***** Record list *****
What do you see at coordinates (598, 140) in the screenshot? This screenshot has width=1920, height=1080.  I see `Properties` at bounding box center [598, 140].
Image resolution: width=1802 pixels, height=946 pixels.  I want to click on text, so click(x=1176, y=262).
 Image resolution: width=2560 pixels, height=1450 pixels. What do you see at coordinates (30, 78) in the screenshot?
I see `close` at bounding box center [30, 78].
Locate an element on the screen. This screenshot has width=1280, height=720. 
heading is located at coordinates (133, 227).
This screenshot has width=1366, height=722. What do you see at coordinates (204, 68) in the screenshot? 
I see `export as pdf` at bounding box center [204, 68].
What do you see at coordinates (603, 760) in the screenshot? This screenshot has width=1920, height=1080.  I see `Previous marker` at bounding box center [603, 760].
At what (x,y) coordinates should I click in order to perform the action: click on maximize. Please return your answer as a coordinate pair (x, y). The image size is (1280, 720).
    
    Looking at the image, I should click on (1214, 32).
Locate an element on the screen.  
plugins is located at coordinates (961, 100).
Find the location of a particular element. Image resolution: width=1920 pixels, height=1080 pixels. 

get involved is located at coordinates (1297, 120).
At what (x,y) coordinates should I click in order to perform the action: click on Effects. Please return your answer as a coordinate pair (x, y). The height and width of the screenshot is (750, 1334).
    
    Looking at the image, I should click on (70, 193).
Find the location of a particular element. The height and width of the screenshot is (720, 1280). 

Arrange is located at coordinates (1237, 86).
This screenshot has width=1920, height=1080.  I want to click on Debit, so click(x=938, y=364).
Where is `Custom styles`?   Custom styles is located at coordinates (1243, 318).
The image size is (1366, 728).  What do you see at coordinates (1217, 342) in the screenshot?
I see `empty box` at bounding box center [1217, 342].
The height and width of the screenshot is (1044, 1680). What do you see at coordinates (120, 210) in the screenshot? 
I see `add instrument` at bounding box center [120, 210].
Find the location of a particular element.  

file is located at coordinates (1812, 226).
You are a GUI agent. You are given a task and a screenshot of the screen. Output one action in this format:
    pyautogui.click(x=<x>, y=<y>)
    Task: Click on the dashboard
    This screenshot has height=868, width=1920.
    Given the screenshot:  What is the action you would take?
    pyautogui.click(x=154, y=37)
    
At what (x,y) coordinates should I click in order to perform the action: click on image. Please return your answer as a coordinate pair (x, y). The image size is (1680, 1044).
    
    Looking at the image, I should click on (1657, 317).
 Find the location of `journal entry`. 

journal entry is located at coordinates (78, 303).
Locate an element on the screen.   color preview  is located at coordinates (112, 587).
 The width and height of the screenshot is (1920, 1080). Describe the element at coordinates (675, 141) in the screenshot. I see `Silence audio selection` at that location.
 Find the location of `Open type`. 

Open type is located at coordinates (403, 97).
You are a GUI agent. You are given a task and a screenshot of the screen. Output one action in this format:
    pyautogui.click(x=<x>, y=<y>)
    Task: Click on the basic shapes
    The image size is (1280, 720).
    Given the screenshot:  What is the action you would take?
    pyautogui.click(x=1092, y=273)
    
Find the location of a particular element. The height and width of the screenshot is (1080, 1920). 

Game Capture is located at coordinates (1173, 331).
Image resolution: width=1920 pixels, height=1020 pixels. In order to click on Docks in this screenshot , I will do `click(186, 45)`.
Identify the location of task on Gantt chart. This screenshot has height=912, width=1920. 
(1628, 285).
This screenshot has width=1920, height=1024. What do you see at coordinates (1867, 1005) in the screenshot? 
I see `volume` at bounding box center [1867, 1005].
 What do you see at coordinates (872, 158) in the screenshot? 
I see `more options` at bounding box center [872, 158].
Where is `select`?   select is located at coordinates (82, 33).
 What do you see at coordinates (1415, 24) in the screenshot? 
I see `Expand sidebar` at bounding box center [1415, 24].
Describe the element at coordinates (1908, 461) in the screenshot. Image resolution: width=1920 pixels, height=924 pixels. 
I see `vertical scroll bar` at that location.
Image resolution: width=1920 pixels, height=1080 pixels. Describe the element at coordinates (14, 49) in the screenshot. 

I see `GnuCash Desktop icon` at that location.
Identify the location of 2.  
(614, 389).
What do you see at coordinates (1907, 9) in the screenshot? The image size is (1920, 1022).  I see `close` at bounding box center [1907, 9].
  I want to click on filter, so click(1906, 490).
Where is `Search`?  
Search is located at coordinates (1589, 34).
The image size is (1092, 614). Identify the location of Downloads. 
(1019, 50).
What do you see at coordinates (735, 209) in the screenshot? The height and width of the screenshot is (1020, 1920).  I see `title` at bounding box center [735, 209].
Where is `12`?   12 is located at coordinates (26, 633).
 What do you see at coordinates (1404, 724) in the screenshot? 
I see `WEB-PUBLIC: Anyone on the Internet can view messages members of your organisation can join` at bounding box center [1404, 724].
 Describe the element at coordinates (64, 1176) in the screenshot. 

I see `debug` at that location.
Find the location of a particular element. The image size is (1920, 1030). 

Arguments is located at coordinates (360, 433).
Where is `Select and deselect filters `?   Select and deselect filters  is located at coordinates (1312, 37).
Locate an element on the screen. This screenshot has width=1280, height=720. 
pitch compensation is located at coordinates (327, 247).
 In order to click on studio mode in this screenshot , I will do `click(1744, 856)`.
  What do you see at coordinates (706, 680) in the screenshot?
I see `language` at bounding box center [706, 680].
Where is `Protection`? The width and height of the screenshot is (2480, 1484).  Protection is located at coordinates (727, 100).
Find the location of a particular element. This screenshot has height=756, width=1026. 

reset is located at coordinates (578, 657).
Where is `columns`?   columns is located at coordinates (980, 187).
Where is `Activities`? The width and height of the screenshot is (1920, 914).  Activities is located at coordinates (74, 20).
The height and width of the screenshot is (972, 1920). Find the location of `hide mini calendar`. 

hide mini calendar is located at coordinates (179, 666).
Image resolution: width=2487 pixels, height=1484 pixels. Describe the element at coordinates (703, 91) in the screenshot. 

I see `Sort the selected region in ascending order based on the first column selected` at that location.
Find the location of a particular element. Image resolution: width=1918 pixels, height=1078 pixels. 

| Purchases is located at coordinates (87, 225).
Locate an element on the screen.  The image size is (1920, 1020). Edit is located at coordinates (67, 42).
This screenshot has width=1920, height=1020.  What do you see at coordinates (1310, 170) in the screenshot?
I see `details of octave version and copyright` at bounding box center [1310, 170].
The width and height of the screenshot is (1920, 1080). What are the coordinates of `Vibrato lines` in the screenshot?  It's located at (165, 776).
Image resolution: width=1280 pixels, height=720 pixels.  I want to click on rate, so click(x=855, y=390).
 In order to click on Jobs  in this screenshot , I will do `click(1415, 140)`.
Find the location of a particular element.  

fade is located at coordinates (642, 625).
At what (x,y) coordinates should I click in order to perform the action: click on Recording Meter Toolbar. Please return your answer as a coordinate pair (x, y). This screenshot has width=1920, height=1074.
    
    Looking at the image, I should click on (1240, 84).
*****
What the task requires> Find each line in the material above that contains the string "hide" and copy those lines out in full. The match is case-sensitive.

Task response>
The height and width of the screenshot is (972, 1920). Find the location of `hide mini calendar`. 
hide mini calendar is located at coordinates (179, 666).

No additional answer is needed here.